Aroma bawang putih dan mentega tumis menyebar sejak pagi, bikin perutku ikut berontak.
Aku duduk di sofa dengan buku terbuka, tapi mataku lebih sering melirik ke dapur. Anya sibuk dengan wajan, rambut digelung asal, piyama kebesaran, mulutnya bersenandung kecil. Tangannya cekatan membalik telur dadar sambil goyang bahu mengikuti nada.
“Fa, kamu sadar nggak? Tiap kali aku masak telur, aku selalu inget kamu,” katanya tiba-tiba.
Aku menutup buku, pura-pura malas. “Harusnya kamu inget sarapan, bukan aku.”
Anya menoleh, senyumnya usil. “Ya gimana. Dulu kamu kan rajin banget bikinin telur pas kita ngekos. Aku tinggal makan.”
Aku ikut tersenyum kecil. Hangat rasanya, meski kenangan itu sudah jauh.
Dia akhirnya duduk di sampingku, membawa dua piring sarapan. Menaruhnya di meja, lalu menatapku sambil mengangkat alis.
“Fa, minggu depan jangan kabur ya. Kamu tahu maksudku.”
Aku menarik napas, mengunyah pelan. “Aku dateng. Tapi jangan harap aku langsung bisa buka hati.”

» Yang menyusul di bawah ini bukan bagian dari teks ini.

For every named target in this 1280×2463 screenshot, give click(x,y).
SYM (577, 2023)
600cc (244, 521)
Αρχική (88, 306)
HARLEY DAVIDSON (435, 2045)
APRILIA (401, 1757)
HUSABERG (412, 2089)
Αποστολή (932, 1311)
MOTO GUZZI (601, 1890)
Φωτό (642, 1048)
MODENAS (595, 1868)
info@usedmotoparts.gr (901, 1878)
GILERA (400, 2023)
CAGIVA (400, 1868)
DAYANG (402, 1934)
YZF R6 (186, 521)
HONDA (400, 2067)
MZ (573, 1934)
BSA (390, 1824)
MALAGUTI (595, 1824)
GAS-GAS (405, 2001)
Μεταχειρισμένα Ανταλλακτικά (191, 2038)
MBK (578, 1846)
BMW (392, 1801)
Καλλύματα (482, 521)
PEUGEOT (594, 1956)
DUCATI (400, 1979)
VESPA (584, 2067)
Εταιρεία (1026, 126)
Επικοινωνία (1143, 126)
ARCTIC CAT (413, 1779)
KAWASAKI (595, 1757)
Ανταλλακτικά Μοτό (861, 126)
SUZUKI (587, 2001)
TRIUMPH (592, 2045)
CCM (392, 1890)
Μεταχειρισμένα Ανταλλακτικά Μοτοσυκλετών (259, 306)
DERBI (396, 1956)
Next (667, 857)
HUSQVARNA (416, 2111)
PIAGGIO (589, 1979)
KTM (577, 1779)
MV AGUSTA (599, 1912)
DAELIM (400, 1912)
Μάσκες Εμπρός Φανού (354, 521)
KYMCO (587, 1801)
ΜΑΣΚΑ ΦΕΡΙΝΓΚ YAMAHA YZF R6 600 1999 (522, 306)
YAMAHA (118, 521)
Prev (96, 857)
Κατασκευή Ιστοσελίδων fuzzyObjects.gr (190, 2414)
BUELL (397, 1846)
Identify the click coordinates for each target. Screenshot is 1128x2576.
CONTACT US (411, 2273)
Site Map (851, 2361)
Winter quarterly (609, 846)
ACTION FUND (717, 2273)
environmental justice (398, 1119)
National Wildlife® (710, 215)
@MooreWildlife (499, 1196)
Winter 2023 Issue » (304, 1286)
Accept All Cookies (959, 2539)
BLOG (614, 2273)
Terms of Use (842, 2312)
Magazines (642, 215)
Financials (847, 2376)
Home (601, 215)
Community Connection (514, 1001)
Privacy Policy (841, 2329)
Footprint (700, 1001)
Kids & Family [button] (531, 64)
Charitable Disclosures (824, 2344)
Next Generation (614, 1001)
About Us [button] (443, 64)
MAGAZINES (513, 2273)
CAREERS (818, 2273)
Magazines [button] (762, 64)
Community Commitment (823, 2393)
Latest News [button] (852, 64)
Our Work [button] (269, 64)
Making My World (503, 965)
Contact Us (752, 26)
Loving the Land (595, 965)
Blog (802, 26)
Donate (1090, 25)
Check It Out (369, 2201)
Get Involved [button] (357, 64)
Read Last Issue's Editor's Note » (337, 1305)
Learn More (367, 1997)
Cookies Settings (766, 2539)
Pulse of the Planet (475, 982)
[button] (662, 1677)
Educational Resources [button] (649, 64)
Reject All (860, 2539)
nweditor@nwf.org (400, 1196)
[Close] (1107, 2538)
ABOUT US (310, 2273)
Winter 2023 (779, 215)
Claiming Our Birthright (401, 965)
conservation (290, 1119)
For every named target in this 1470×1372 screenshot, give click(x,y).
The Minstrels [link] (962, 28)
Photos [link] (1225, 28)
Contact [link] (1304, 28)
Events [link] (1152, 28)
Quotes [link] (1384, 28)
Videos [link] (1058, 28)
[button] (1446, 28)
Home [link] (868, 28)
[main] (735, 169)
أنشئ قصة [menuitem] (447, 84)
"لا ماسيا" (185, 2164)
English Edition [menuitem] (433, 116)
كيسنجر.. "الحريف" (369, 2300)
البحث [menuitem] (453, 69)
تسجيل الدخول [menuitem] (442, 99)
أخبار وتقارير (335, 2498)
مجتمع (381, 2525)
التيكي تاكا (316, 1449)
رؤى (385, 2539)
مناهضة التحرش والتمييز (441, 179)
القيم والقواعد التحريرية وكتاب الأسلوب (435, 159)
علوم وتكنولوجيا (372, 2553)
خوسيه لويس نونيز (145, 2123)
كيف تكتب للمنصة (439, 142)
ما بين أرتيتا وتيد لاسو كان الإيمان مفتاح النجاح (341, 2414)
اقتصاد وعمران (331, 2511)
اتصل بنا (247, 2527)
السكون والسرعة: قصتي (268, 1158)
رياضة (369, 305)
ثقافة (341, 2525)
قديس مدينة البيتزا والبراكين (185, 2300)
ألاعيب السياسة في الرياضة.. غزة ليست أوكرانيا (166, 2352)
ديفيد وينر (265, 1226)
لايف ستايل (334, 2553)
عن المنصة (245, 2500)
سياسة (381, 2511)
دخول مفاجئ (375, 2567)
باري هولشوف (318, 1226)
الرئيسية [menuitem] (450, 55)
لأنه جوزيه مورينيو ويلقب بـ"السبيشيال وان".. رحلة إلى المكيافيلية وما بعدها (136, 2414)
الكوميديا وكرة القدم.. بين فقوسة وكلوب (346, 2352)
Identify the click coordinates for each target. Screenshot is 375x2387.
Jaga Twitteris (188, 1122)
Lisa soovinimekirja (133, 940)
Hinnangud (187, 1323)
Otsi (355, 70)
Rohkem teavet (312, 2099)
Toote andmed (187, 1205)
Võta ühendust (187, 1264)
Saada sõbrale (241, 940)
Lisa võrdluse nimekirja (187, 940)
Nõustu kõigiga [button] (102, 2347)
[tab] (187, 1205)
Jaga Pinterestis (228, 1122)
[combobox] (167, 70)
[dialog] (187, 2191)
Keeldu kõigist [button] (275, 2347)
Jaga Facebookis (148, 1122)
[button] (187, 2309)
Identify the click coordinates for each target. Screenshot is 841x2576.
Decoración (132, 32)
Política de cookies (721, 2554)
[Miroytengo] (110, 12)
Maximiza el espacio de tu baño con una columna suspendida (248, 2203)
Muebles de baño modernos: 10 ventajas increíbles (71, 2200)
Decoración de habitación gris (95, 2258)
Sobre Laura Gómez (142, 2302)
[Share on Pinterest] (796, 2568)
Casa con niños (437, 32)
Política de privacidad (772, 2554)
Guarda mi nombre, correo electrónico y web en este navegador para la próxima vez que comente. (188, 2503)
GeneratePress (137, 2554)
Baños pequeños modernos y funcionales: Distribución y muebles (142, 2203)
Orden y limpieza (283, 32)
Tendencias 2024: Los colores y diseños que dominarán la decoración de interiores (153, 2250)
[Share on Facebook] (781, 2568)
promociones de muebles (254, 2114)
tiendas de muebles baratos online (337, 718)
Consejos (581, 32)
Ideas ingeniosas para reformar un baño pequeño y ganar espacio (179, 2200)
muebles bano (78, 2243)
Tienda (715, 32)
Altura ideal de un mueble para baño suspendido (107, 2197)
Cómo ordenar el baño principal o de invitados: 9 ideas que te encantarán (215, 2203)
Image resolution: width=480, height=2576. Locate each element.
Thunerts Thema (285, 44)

Anya tersenyum miring, jelas sudah menduga. “Nggak ada yang nyuruh kamu buka hati. Dateng aja dulu. Sisanya, biar waktu yang kerja.”
Aku tidak menjawab lagi. Hanya melirik pinggiran telur yang renyah—bagian favoritku. Seperti biasa, Anya sengaja menyisakan lebih banyak untukku.
Setelah sarapan, Anya menumpuk piring ke dapur. “Hari ini kita shopping. Jangan nolak.”
Aku mendesah. “Ny, bajuku masih cukup. Lagian isinya kan standar: kemeja putih, sweater abu-abu, celana hitam. Beres buat kerja, beres buat jalan.”
Anya melongok dari balik pintu dapur, matanya menyipit. “Persis! Itu dia masalahnya. Kamu kayak katalog minimalis edisi terbatas. Rapi, tapi membosankan.”
Aku terkekeh. “Minimalis itu gaya hidup, tahu.”
Dia mengangkat alis. “Minimalis boleh, tapi kalau hoodie abu-abu kamu sampai bisa jalan sendiri ke mall, itu namanya darurat fashion.”
Aku pura-pura serius. “Dia hoodie setia. Nggak rewel. Selalu ada kalau aku butuh.”
Anya menepuk dahinya dramatis. “Fa, please… setia itu pasangan, bukan hoodie!”
Di mall, aku tetap memilih blouse putih longgar dan celana bahan hitam. Aman. Sementara Anya mondar-mandir keluar masuk butik, menyodorkan dress warna pastel, kemeja bermotif, bahkan rok yang jelas-jelas bukan aku.
“Coba ini deh. Sekali-sekali jangan abu-abu atau hitam,” katanya sambil menyodorkan blouse biru muda.
Aku menatapnya datar. “Aku kayak staf magang kalau pakai ini.”
“Magang aja bisa nemu jodoh, Fa. Masa kamu enggak?”
Aku mendengus, tapi akhirnya tetap coba. Anya heboh memuji tiap kali aku keluar dari ruang ganti, sementara aku cuma mengangkat bahu. Pada akhirnya aku tetap membeli blouse putih lain—hanya beda potongan dari yang biasa kupunya.
Anya memutar mata. “Ya ampun, Fa. Orang lain kalau shopping itu biar lemari makin berwarna. Kamu mah biar ada stok cadangan.”
Aku hanya nyengir. “Lemari aku nyaman kok. Nggak ada yang protes.”